The past few days I’ve been thinking of how to incorporate more workout videos for you guys and with the help of Marco (my bf) we came up with this. The usual short videos but trying to solely focus on certain muscle groups and parts of the body. Obviously I am no fitness instructor or personal trainer, but both of us have years and years of love for all things fitness and sports related so these videos are what really work for us 😊 .
We hope you enjoy them and start incorporating them into your sets. Aside from one of the exercises which is done using a machine, all can be done in the comfort of your home…just crank up the weights and get sweating! (You can use 2L bottles of water, or a heavy book…just remember: safety first, we don’t want anyone getting knocked on the head by a book!)

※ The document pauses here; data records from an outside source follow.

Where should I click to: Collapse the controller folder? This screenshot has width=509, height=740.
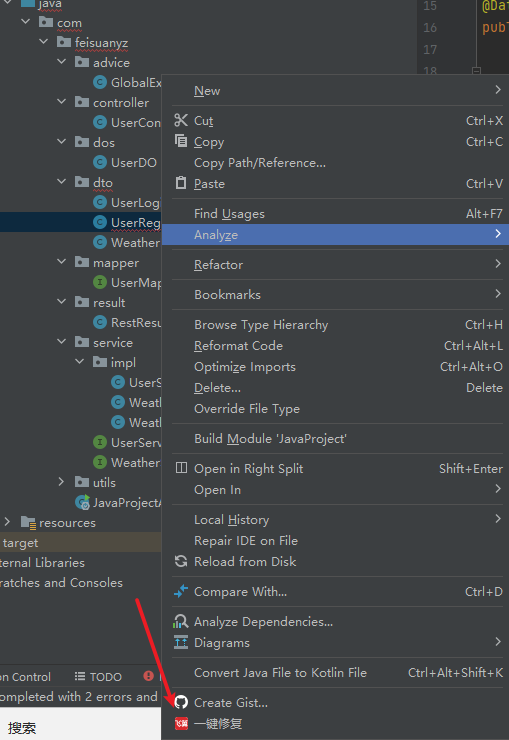click(x=62, y=102)
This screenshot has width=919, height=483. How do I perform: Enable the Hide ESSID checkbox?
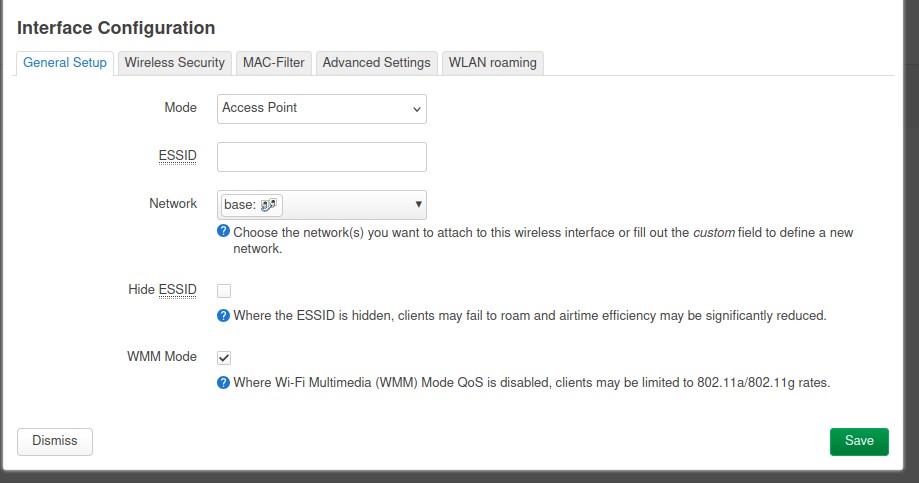(224, 291)
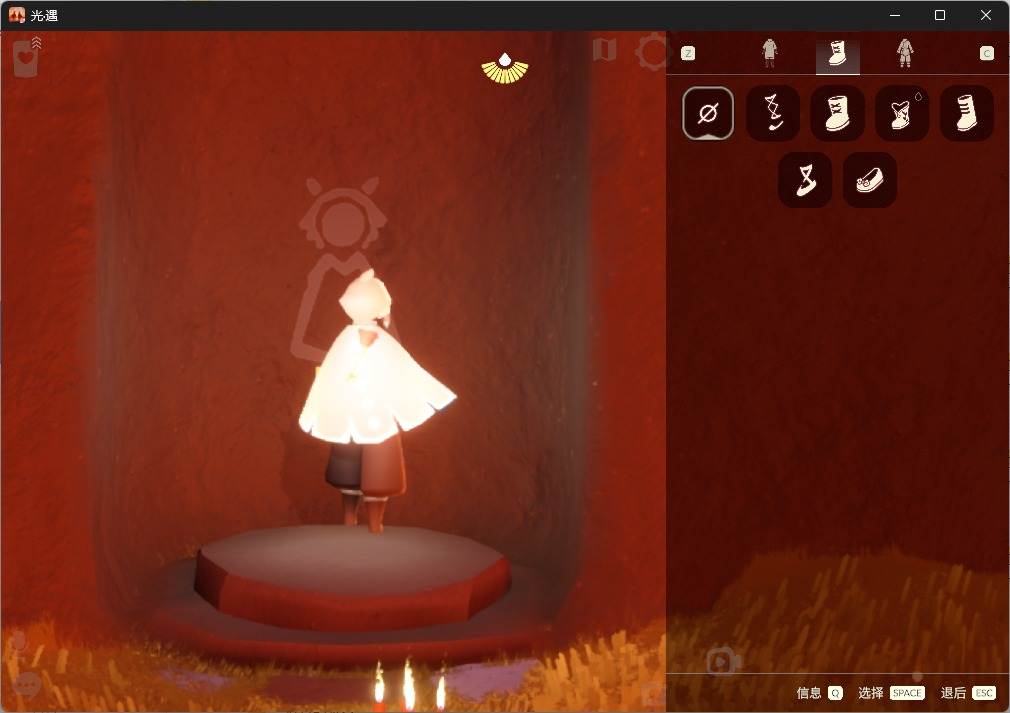Open the settings gear icon
1010x713 pixels.
click(653, 51)
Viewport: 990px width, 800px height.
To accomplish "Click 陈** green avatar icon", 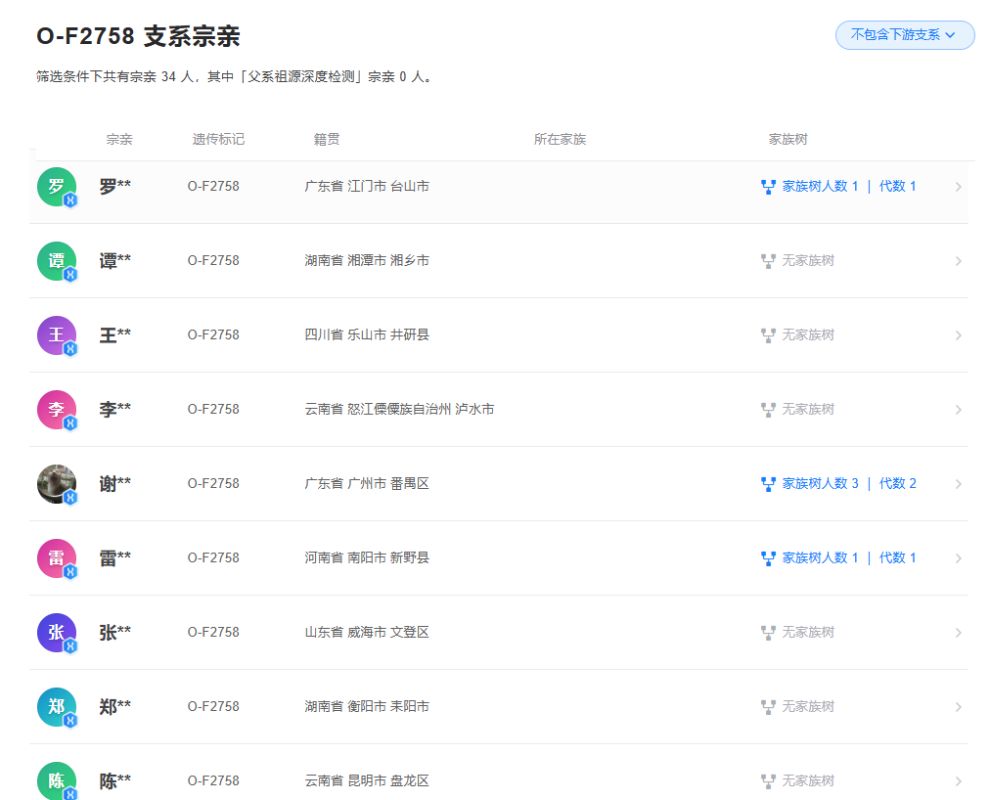I will 57,781.
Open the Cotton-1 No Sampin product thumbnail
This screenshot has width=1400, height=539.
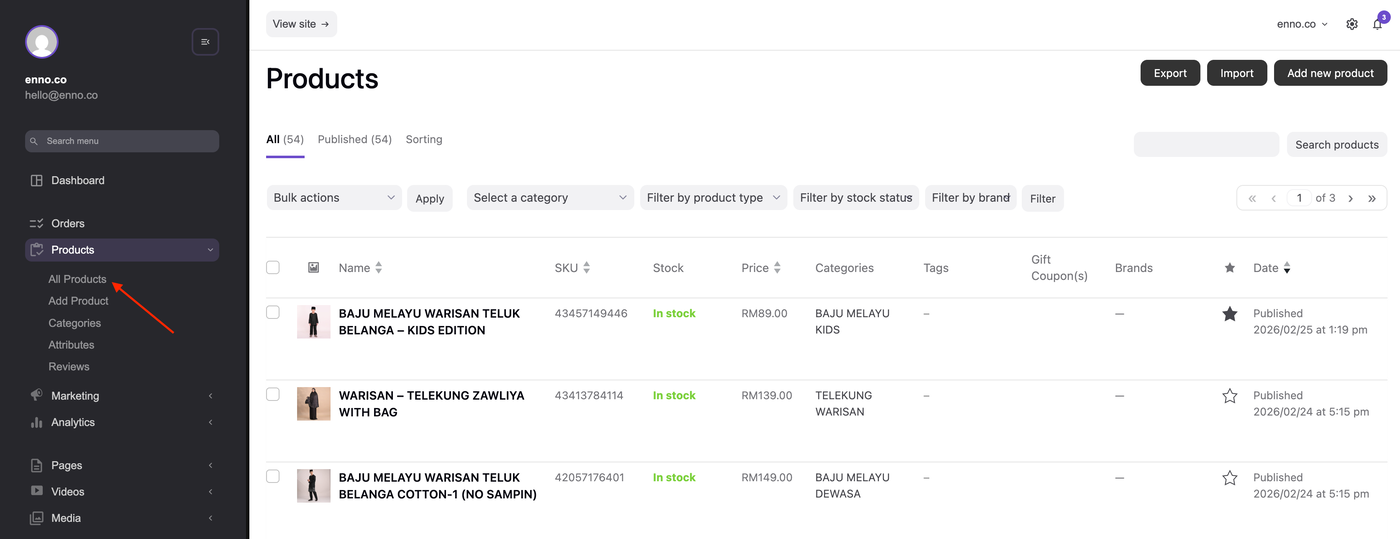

Whenever I do an upper body workout, i always add 10 minutes of rowing to my warm-up. Rowing uses all my back and most of my upper body muscles, plus i actually feel it working my tush as well!
So once you are properly warmed up and a little sweaty, start your workout.
The Upright Row is one of my favourites as it really works the shoulders and gets your outer arms in super shape. This one can be done with any weight…even a baby for you mamas out there 😊
The Lateral/ Front Raise requires a tiny bit of coordination…Marco was proper laughing at me as I was really concentrating on getting the raises done in the right order 😃
Remember that one full raise is both lateral and front. Also, for this exercise please keep your weights low as you want to manage to do the full 12 reps without struggling.
The Individual Shoulder Press is puuuure shoulder and I love it. Such an easy simple exercise that really does it’s job and gets your shoulders rounded.
The Machine Shoulder Press does the same job as the previous one..just more controlled.
Hope you enjoy this one boys and girls!